(NewsNation) — It’s been nearly a week since the 2022 midterm elections and it’s still unclear which party will control the U.S. House of Representatives, although the GOP remains favored.
As of Monday, Republicans control 215 seats, while Democrats have secured 201. Regardless of who ultimately wins the 218 seats needed for power, the party in charge will likely hold the slimmest majority in decades.
“With a one vote, two vote majority, it’s very hard to see how anything is going to get done,” said NewsNation’s Washington D.C. Bureau Chief Mike Viqueira. “There’s absolutely no wiggle room.”
That could mean legislative gridlock for the foreseeable future but here’s why control of the House matters in the lead-up to 2024.
what power does the majority party have?
Fundamentally, the party with the most seats in Congress has a voting majority. That means a Republican-led House can stymie President Biden’s agenda even though Democrats maintained control of the U.S. Senate.
But perhaps the most important tool at the GOP’s disposal is the power to conduct congressional investigations. House Republicans would effectively “have the gavels of committees,” Viqueira noted, which would allow them to direct hearings and demand information as they see fit.
Current House minority leader Rep. Kevin McCarthy (R-Calif.) made his intentions clear in a letter announcing his bid for House Speaker last week.
“We will devote the resources necessary for this House to go toe-to-toe with the Executive
branch, especially as it pertains to oversight and holding the Biden administration accountable for its
mismanagement of our country,” said McCarthy.
The majority party also has considerable power when it comes to drafting chamber rules and deciding which bills the House will consider.
In other words, don’t expect much sweeping legislation in a divided government where Democrats hold one chamber while the GOP controls the other.
what would a gop-led house investigate?
House Republicans are prepared to subpoena Hunter Biden and investigate his business dealings, Rep. James Comer (R-Ky.), the top Republican on the House Oversight and Reform Committee, told CBS News last week.

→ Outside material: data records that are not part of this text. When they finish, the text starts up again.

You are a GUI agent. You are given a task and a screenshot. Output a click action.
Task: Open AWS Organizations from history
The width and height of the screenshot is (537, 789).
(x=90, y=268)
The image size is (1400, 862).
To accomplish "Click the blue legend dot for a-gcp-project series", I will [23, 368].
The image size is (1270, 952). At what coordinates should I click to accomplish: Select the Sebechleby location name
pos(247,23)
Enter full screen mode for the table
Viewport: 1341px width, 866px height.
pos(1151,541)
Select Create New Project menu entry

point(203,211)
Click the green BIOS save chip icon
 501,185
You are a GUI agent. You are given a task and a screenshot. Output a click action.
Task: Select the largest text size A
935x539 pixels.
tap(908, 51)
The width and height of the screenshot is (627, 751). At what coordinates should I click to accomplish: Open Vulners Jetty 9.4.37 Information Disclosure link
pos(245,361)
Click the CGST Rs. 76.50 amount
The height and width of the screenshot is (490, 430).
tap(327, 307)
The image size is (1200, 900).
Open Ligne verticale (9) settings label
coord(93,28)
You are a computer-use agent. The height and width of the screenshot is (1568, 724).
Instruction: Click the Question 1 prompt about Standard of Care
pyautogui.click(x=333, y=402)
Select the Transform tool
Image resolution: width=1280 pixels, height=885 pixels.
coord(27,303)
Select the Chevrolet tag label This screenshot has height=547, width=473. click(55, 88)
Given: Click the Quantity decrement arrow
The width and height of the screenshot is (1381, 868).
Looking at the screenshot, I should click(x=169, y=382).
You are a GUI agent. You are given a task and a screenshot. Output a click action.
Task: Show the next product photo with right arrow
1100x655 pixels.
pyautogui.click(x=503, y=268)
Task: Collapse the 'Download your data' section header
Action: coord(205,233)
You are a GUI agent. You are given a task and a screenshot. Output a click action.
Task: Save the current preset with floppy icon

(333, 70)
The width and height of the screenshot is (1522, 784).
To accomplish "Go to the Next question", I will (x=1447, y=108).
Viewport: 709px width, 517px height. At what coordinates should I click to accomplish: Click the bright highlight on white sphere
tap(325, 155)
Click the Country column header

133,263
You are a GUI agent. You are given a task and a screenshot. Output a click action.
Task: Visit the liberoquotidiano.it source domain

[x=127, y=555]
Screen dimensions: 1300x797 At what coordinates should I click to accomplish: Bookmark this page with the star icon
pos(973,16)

GOP lawmakers are also expected to prioritize investigations into the origins of the coronavirus and the Biden administration’s policies in response to the pandemic.
“I think we can also expect an investigation of the FBI and the decision making process that went into the raid of Mar-a-Lago,” said Viqueira.
who will be speaker of the house?
On Tuesday, House Republicans are scheduled to meet behind closed doors and hold their internal leadership elections, although a number of influential conservatives have called for the discussions to be delayed while multiple elections remain undecided.
Once both parties determine their respective nominees, the House will vote on January 3, 2023. The representative from either party will need 218 votes to become Speaker.
Current House Speaker Rep. Nancy Pelosi (D-Calif.) said in an interview Sunday she has no plans of stepping away from Congress, but declined to say whether she will run for Speaker again.
will a narrow majority help bipartisanship?
Whichever party wins control of the House, it will almost certainly hold a razor-thin majority. Current estimates suggest Republicans may take control by just one or two seats.
Unfortunately, a margin that slim could lead to more division than cooperation.
“In general, when the margins are narrower then the party lines become more rigid and compromise doesn’t happen,” said Viqueira.
Today, congressional Democrats hold a 220 to 212 lead over the GOP, with three House seats currently vacant.
If the Republicans manage to take just 218 seats when it’s all said and done, it will be the smallest majority by either of the two major parties since the 72nd Congress in 1931.
what could the next two years look like?
In a divided Congress, Biden may be more likely to use the president’s executive powers to move his agenda forward. Biden has already signed 104 executive orders, or 59 per year, so far, according to data compiled by UC Santa Barbara.
That rate is significantly higher than former President Barack Obama’s yearly average (35) and slightly higher than Trump’s (55).
But Viqueira points out that the president is limited in what he can do via executive action and expects both parties will be more focused on 2024.
“I think what we’re going to see over the next two years is both parties positioning within Congress to set up whoever their eventual presidential nominee is to succeed,” he said.